Leaving out all pictures, transcribe exactly the lines between the line with "Identify the click" and the last line of the records below, both included.
== Segment start ==
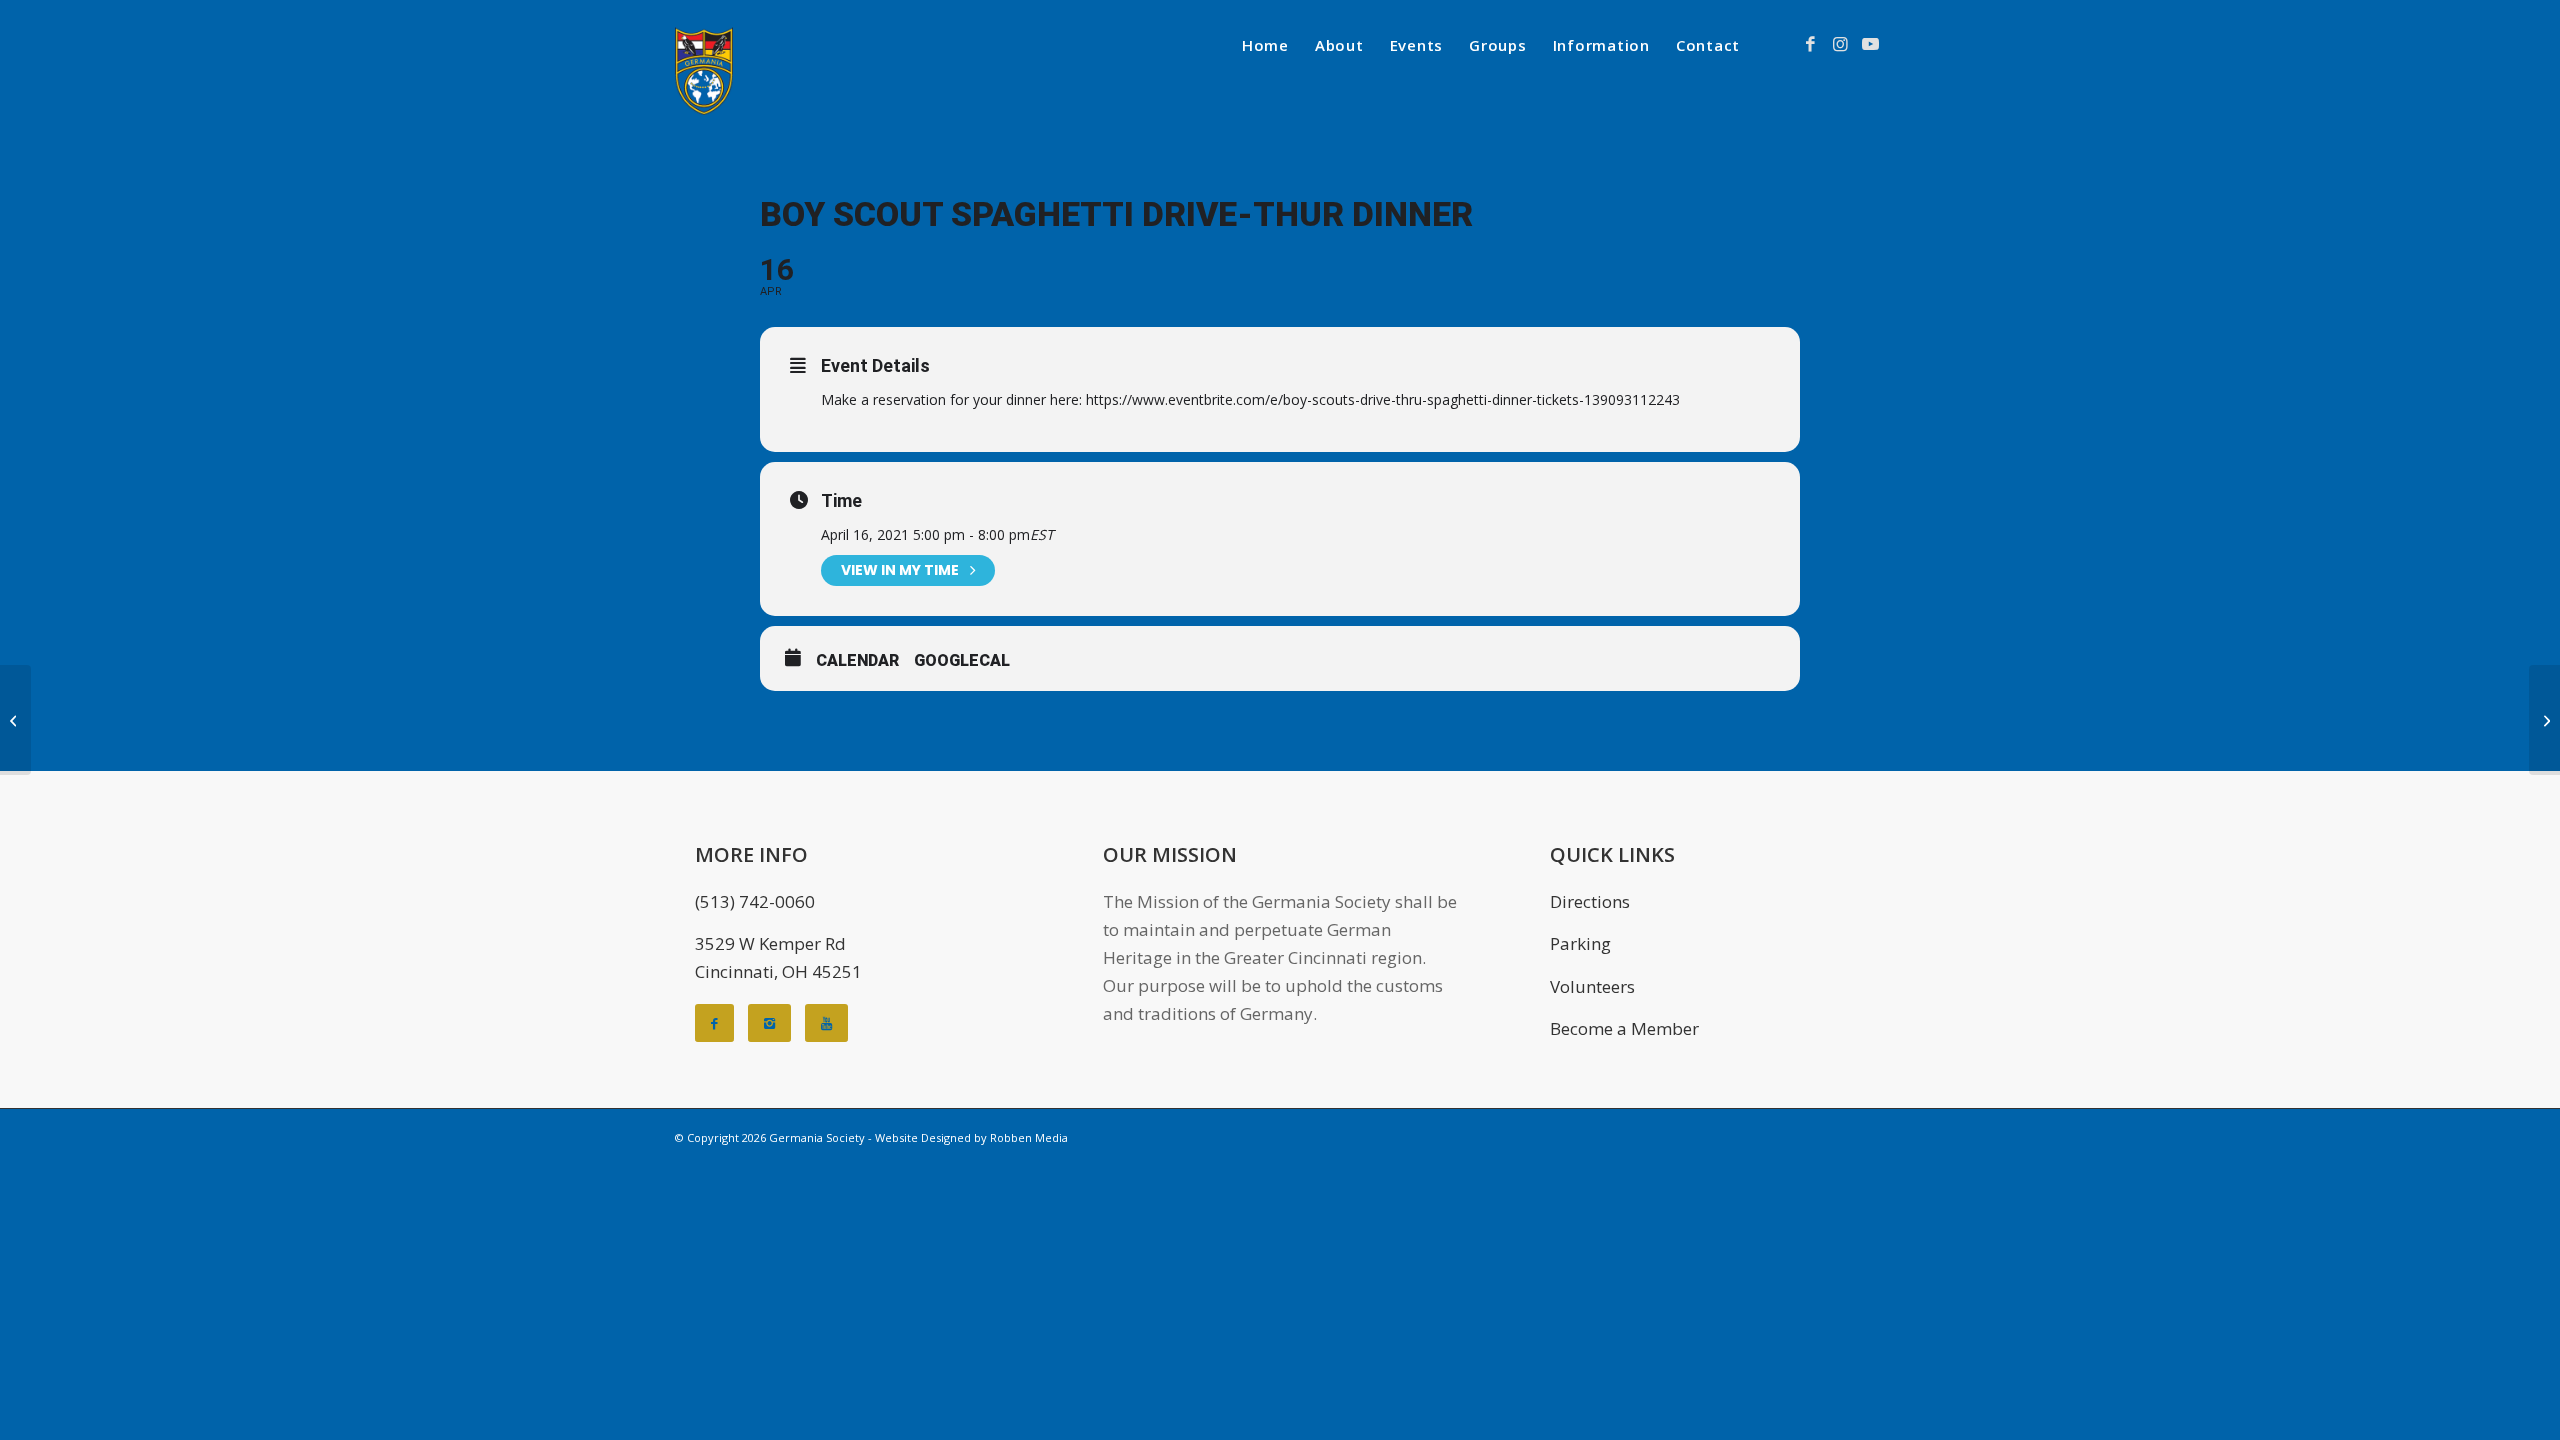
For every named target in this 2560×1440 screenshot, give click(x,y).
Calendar (857, 660)
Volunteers (1592, 986)
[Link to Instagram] (1840, 44)
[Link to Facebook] (1810, 44)
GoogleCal (962, 660)
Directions (1590, 901)
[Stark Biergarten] (15, 720)
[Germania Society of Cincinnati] (704, 71)
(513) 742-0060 (755, 901)
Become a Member (1624, 1028)
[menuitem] (1265, 45)
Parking (1580, 943)
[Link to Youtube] (1870, 44)
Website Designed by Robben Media (971, 1137)
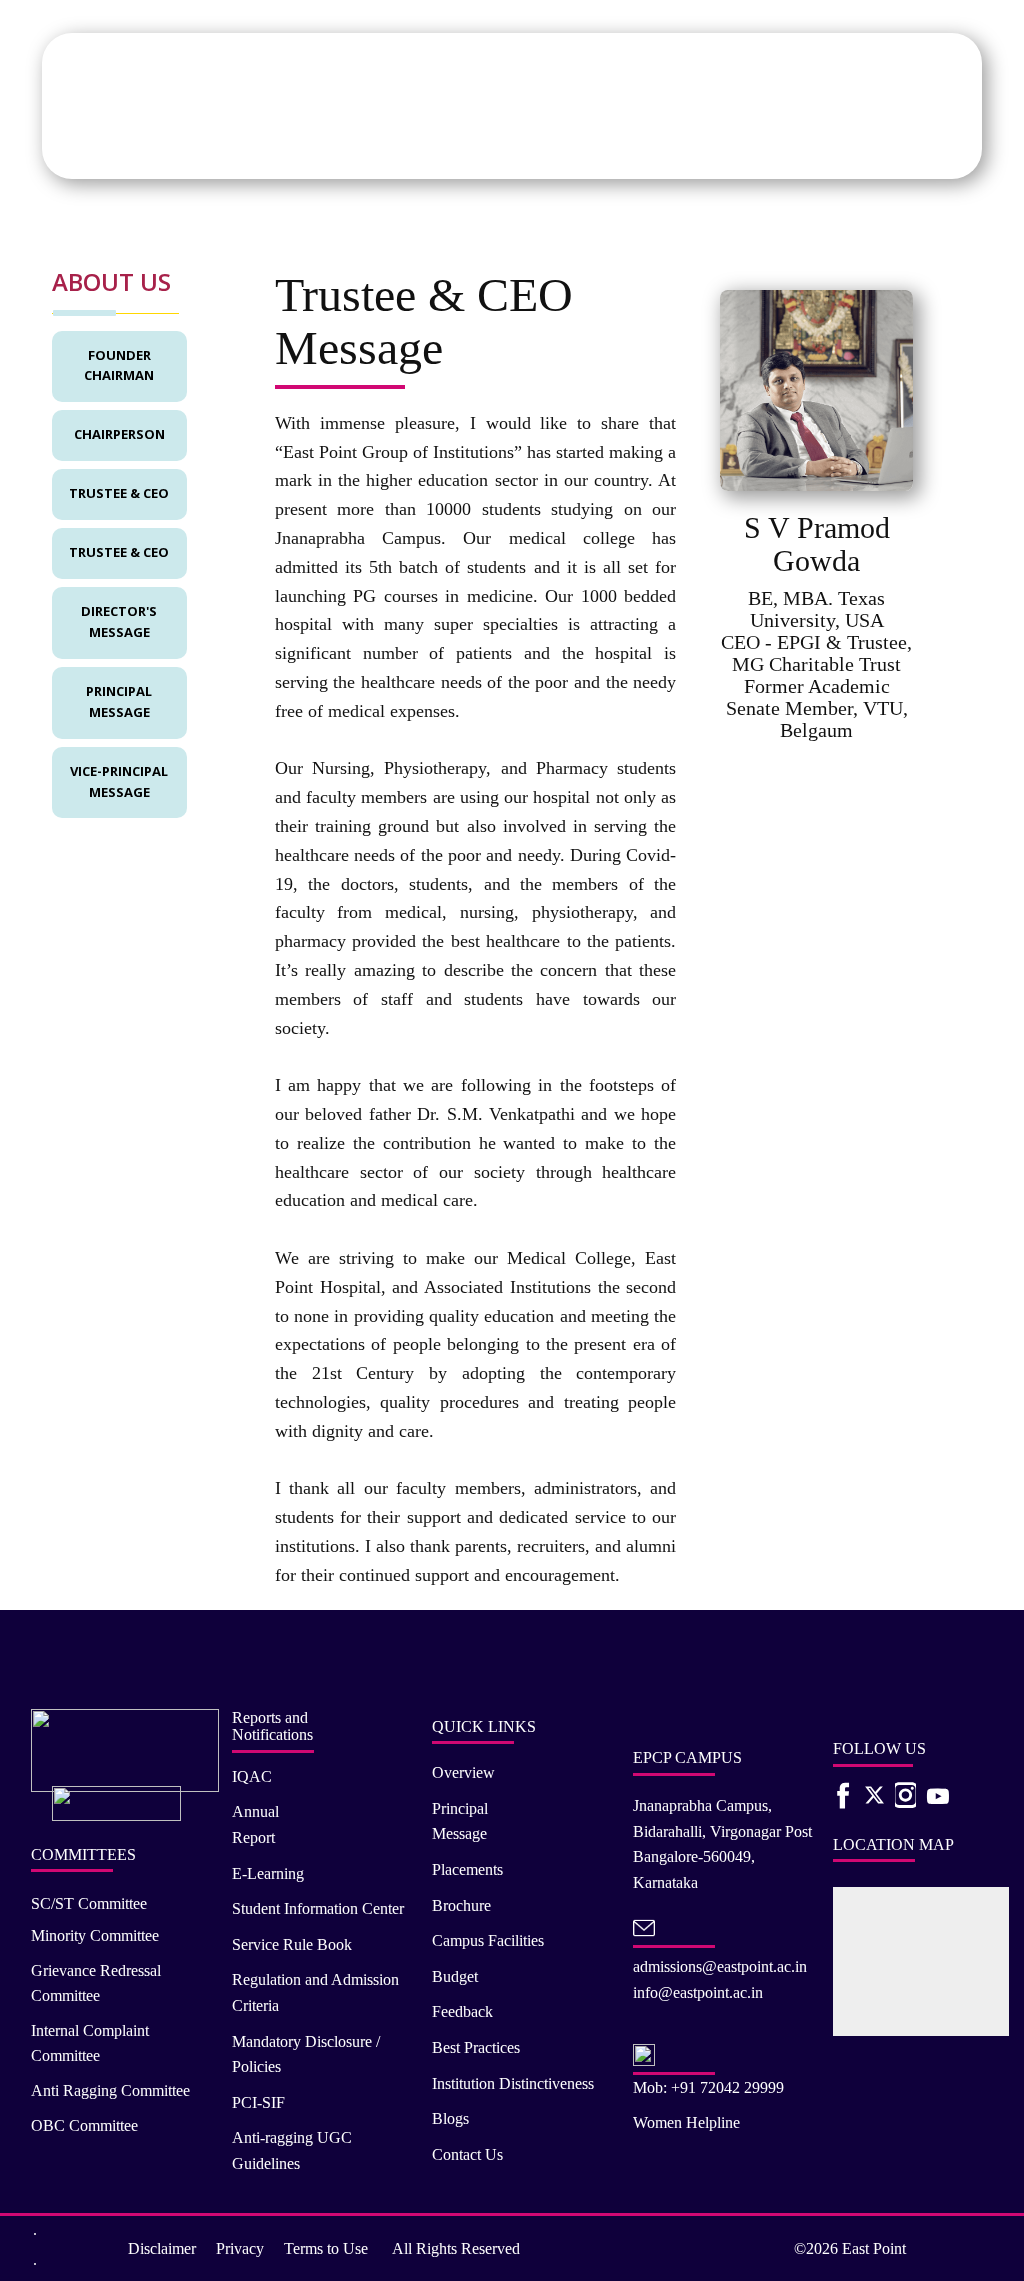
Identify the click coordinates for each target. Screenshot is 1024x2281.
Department (337, 143)
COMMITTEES (83, 1854)
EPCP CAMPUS (687, 1757)
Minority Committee (95, 1935)
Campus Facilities (488, 1940)
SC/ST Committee (89, 1903)
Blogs (450, 2118)
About (65, 143)
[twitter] (874, 1795)
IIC (841, 143)
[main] (223, 87)
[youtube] (932, 1795)
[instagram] (905, 1795)
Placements (484, 143)
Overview (463, 1772)
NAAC (751, 143)
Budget (455, 1976)
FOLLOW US (879, 1748)
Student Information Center (318, 1908)
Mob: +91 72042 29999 (708, 2087)
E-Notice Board (911, 143)
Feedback (462, 2011)
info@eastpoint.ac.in (698, 1992)
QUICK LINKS (484, 1726)
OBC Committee (84, 2125)
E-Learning (268, 1873)
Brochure (461, 1905)
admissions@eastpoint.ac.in (720, 1966)
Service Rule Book (292, 1944)
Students (204, 143)
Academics (131, 143)
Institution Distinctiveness (513, 2083)
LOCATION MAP (893, 1844)
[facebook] (843, 1795)
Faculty (266, 143)
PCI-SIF (258, 2102)
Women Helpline (686, 2122)
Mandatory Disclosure (600, 143)
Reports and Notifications (272, 1726)
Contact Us (467, 2154)
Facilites (411, 143)
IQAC (699, 143)
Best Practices (476, 2047)
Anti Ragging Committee (110, 2090)
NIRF (802, 143)
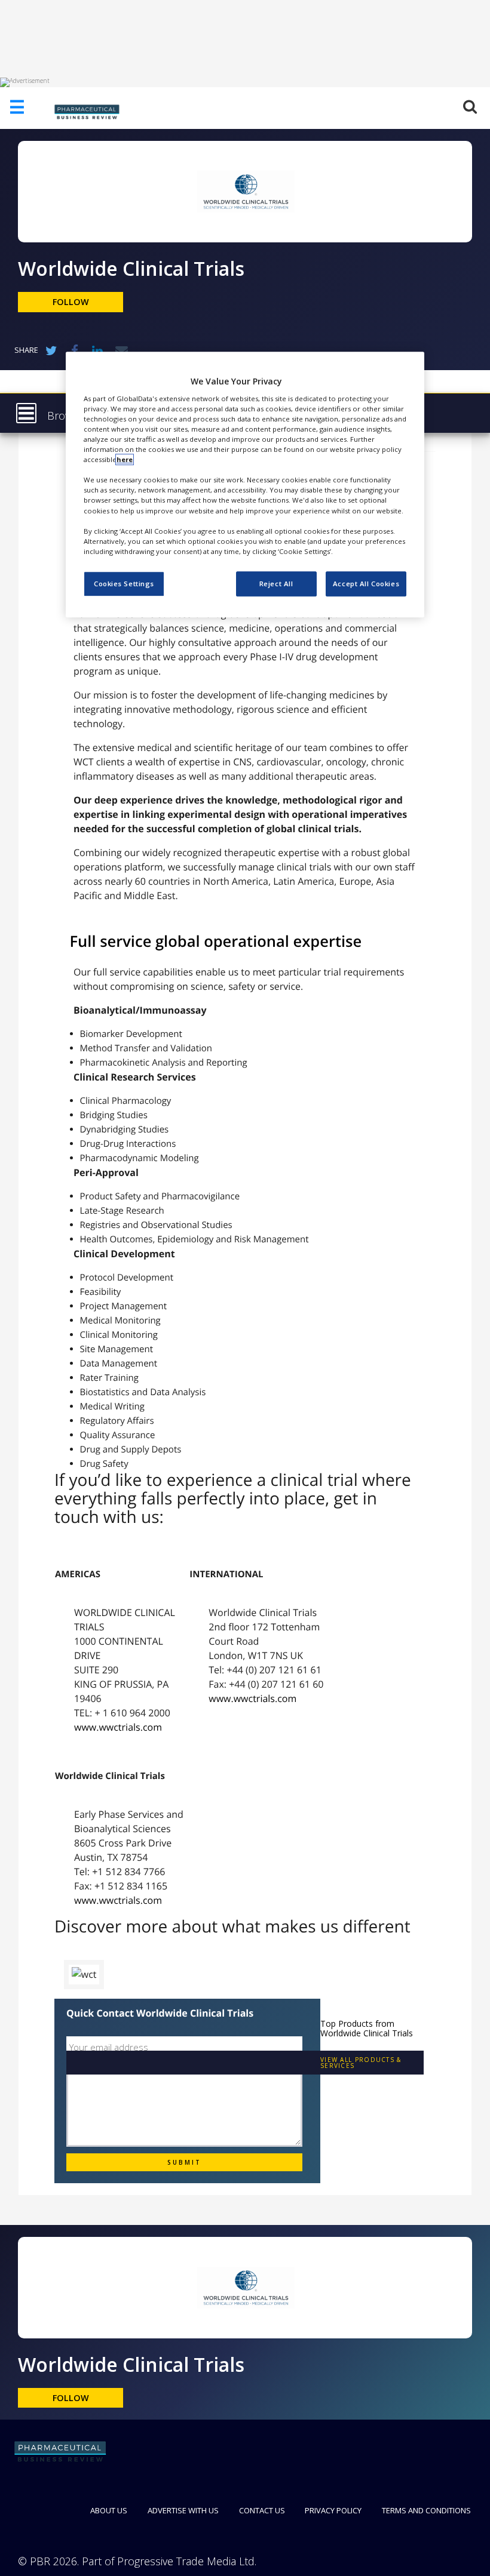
== Segment end ==
#### Result
Identify the click coordinates for each target. Screenshot is 1024x2281.
Department (337, 143)
COMMITTEES (83, 1854)
EPCP CAMPUS (687, 1757)
Minority Committee (95, 1935)
Campus Facilities (488, 1940)
SC/ST Committee (89, 1903)
Blogs (450, 2118)
About (65, 143)
[twitter] (874, 1795)
IIC (841, 143)
[main] (223, 87)
[youtube] (932, 1795)
[instagram] (905, 1795)
Placements (484, 143)
Overview (463, 1772)
NAAC (751, 143)
Budget (455, 1976)
FOLLOW US (879, 1748)
Student Information Center (318, 1908)
Mob: +91 72042 29999 (708, 2087)
E-Notice Board (911, 143)
Feedback (462, 2011)
info@eastpoint.ac.in (698, 1992)
QUICK LINKS (484, 1726)
OBC Committee (84, 2125)
E-Learning (268, 1873)
Brochure (461, 1905)
admissions@eastpoint.ac.in (720, 1966)
Service Rule Book (292, 1944)
Students (204, 143)
Academics (131, 143)
Institution Distinctiveness (513, 2083)
LOCATION MAP (893, 1844)
[facebook] (843, 1795)
Faculty (266, 143)
PCI-SIF (258, 2102)
Women Helpline (686, 2122)
Mandatory Disclosure (600, 143)
Reports and Notifications (272, 1726)
Contact Us (467, 2154)
Facilites (411, 143)
IQAC (699, 143)
Best Practices (476, 2047)
Anti Ragging Committee (110, 2090)
NIRF (802, 143)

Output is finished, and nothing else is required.